Had we used a logic with existential presuppositions the proof could have been reduced to four lines. That’s largely because such a logic assumes that any expression we can write down refers to something in the domain, so the fact that we have a notation for addition already essentially assumes that the sum of any two natural numbers is a natural number. That’s very convenient, but unfortunately the same would apply to subtraction. If we introduce a notation for subtraction into a system based on such a logic then we can give a four line proof of \[ [ ∀ x . ( ∀ y . \{ ∃ z . [ z = ( x - y ) ] \} ] ) ] , \] but unfortunately this statement is false. The difference of natural numbers need not be a natural number. Formal systems for elementary arithmetic based on first order logic with existential suppositions avoid this problem by not having a notation for subtraction. But then there are important facts about elementary arithmetic which they can’t express. For example, the correct version of the statement above is \[ ( ∀ x . \{ ∀ y . [ ( x ≥ y ) ⊃ \{ ∃ z . [ z = ( x - y ) ] \} ] \} ) , \] which says that \({ x - y }\) is a natural number if \({ x ≥ y }\). This is a theorem in our system but can’t even be stated in a system with existential suppositions.
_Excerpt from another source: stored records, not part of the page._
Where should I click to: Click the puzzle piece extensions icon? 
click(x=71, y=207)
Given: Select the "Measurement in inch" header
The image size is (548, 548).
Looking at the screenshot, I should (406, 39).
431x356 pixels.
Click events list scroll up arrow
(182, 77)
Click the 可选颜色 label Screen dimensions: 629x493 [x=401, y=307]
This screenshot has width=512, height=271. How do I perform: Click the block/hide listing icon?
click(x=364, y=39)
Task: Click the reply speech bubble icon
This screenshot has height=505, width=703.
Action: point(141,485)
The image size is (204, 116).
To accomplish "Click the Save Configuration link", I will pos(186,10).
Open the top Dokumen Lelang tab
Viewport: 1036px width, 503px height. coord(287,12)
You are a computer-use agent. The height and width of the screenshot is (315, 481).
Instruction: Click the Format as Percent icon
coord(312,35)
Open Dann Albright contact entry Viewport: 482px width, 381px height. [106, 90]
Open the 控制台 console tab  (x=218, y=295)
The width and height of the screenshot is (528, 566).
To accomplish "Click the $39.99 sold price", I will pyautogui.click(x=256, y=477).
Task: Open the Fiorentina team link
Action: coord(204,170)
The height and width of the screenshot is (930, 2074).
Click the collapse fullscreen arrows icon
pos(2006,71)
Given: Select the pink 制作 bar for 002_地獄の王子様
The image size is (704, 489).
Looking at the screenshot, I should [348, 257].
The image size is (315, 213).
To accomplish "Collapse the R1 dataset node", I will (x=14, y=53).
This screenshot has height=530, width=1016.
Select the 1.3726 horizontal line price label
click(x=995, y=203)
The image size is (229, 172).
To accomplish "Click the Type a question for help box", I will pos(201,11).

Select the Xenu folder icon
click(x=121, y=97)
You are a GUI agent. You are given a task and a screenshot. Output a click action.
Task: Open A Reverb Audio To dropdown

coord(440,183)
As we saw earlier, it’s possible to give a fairly concise statement within the language of Peano arithmetic of the fact that there are infinitely primes. It’s possible to give a formal proof as well, but it’s hardly an enjoyable exercise. Logicians, though, are generally much more interesting in figuring out what can or can’t be proved within a formal system than with actually supplying proofs. In other words, they tend to live in the world of semiformal proofs rather than formal proofs.